Stated problem - Copy out all the rows below with "Horizontal offset" renamed to "Horizontal shift" and nothing else altered. Leave the pictures out of your copy.

***** Data shown *****

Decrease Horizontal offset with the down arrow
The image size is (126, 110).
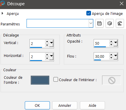point(47,58)
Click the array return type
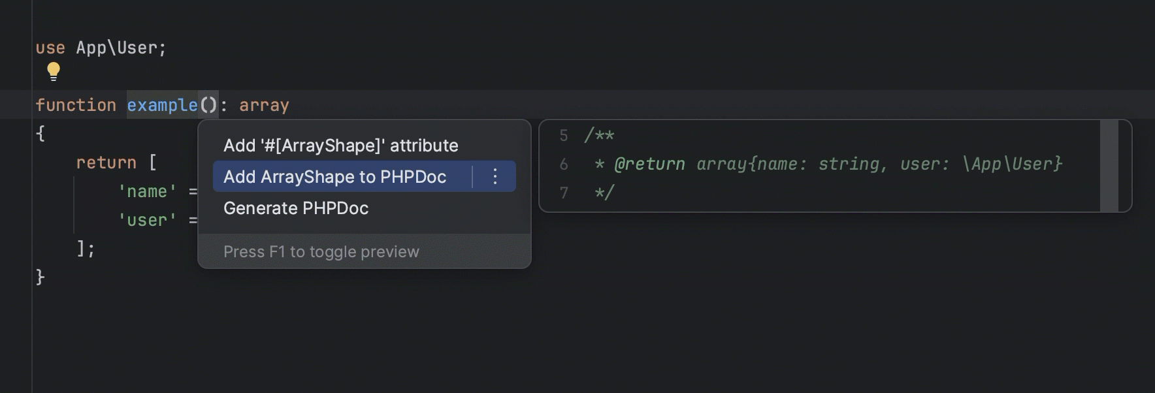The image size is (1155, 393). (264, 105)
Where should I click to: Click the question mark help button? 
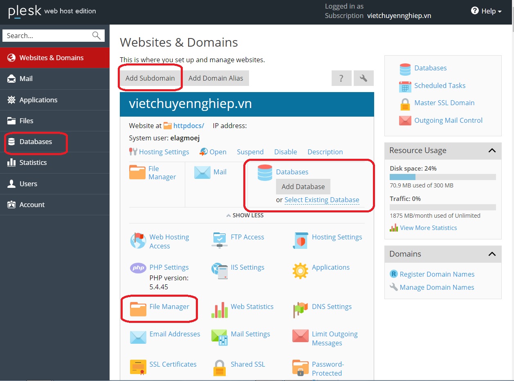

*****

Correct result -
Decrease Horizontal shift with the down arrow
The image size is (126, 110).
point(47,58)
Click the array return type
The image size is (1155, 393). (264, 105)
Where should I click to: Click the question mark help button? 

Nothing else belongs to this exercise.